Aunque generalmente se atribuye el inicio de la guerra con armas biológicas a la Primera Guerra Mundial, lo cierto es que mucho antes los ejércitos se habían percatado del poder de los microorganismos para debilitar a las tropas enemigas.
Por ejemplo, durante el asedio tártaro a Kaffa (Ucrania) entre 1346 y 1349, los genoveses que resistían en el interior de los muros de la ciudad vieron horrorizados cómo sus enemigos comenzaron a emplear las catapultas para lanzarles cadáveres de muertos por la peste bubónica. Los tártaros lograron su objetivo y los sitiados claudicaron por la epidemia que se extendió entre los resistentes. Pero no calcularon los efectos de esta táctica y se puede decir que se les fue un poco de las manos. Algunos de los genoveses que les oponían resistencia lograron subirse a sus barcos y regresar a casa, pero ya estaban infectados por la peste bubónica, por lo que, al llegar a Génova, contribuyeron a extender una epidemia por Europa Occidental que acabó con dos terceras partes de la población.
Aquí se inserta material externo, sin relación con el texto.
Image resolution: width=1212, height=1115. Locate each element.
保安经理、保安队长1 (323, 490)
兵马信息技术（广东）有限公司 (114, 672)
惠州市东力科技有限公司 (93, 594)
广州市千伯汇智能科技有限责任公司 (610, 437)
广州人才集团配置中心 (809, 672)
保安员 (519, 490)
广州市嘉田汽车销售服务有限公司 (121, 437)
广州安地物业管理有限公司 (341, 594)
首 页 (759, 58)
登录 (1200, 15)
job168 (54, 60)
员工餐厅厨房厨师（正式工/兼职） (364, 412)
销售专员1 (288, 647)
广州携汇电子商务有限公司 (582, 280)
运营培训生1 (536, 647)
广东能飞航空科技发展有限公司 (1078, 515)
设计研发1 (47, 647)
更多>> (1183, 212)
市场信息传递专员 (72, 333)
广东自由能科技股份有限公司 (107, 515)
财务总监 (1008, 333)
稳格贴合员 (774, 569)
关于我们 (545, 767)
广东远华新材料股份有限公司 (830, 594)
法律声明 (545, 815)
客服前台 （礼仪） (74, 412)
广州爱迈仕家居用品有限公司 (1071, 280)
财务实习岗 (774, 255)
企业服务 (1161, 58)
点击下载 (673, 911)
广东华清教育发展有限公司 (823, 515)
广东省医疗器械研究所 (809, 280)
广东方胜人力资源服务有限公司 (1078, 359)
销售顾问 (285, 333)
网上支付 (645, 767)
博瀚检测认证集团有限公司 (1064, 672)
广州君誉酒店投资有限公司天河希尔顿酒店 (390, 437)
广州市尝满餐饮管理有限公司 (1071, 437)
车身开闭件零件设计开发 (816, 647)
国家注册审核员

Posteriormente se sucedieron otros casos de empleo de la biología como estrategia militar, como cuando en 1424 los lituanos lanzaron cadáveres y excrementos a los austriacos que defendían Carolstein.
El Imperio español no tardó en copiar estas técnicas en el viejo y en el nuevo mundo. Por ejemplo en 1495, en la contienda contra Francia, se dedicaron a distribuir vino contaminado con sangre de leprosos entre las filas enemigas. En América, Francisco Pizarro mandaba como avanzadilla a sus tropas un destacamento de esclavos y soldados rasos que llevaban lanzas con lienzos impregnados de secreciones de enfermos de viruela, con el objetivo de contagiar con esta enfermedad a la población indígena.